## Recorded information
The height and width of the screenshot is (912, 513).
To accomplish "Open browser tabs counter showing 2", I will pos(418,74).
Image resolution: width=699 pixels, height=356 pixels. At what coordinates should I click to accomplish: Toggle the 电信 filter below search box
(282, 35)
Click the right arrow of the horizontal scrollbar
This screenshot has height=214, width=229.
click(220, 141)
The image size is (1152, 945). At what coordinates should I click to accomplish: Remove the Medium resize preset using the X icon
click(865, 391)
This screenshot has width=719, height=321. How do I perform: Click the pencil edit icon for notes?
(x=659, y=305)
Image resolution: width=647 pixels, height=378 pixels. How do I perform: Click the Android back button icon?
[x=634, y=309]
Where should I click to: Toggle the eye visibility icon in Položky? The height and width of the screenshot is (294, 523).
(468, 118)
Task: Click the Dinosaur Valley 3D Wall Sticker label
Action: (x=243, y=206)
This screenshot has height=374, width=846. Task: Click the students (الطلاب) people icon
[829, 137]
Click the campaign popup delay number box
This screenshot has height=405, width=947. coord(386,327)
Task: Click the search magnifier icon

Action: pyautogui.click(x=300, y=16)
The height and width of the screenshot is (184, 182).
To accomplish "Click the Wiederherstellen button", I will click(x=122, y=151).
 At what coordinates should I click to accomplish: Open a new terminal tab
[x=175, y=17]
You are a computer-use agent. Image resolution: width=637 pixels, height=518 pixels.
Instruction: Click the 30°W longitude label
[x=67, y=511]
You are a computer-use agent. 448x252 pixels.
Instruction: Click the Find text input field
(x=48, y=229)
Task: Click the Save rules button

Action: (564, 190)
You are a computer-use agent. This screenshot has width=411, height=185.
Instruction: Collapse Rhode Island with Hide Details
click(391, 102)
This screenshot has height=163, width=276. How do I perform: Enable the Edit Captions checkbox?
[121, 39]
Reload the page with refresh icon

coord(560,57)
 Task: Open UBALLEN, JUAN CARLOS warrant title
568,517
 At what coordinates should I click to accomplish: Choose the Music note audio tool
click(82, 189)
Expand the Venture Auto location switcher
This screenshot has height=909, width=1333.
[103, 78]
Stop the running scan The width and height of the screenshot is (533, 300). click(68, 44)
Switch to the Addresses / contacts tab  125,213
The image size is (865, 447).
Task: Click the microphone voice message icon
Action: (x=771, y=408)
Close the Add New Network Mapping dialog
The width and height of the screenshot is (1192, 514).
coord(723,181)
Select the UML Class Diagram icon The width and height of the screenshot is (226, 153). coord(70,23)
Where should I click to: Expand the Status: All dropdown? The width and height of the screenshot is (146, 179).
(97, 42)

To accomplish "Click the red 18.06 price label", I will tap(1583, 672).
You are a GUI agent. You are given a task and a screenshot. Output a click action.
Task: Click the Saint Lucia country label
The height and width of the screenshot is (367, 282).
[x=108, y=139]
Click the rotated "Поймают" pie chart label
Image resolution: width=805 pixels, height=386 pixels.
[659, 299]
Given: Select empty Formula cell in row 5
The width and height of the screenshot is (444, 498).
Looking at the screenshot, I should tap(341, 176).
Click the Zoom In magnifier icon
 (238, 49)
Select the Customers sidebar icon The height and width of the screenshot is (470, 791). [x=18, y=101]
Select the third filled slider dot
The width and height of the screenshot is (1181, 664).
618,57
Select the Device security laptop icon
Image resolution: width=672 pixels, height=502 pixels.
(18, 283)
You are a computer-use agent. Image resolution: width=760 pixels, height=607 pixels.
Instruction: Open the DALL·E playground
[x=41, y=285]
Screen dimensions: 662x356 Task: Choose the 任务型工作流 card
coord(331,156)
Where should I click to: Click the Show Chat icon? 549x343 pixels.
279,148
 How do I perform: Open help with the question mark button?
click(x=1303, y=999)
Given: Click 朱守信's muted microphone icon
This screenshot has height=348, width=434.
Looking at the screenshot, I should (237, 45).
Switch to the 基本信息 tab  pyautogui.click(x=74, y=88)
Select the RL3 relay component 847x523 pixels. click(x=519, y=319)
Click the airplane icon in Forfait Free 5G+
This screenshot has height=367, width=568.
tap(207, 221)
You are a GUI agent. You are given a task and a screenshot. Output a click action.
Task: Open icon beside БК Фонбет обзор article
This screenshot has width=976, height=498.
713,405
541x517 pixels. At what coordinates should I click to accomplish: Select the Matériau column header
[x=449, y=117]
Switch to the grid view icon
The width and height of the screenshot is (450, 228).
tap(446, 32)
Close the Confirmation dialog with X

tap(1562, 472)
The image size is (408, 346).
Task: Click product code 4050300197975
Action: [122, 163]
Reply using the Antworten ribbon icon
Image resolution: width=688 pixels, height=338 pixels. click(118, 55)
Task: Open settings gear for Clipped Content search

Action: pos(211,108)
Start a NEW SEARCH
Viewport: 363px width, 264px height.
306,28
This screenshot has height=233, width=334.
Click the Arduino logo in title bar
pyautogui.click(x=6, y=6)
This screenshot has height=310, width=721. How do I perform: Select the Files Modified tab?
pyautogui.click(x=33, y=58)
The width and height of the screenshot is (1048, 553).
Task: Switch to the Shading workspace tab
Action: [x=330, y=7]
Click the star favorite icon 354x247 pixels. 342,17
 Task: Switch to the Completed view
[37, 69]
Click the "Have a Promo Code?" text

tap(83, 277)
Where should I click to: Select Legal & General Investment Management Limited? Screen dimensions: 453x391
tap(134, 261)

## What is needed
Using the listing above, list every line in which the string "computer" occurs.

## Solution for this task
You are a computer-use agent. Image resolution: width=637 pixels, height=518 pixels.
You are a computer-use agent. 448x252 pixels.
You are a computer-use agent. This screenshot has width=411, height=185.
You are a computer-use agent. Image resolution: width=760 pixels, height=607 pixels.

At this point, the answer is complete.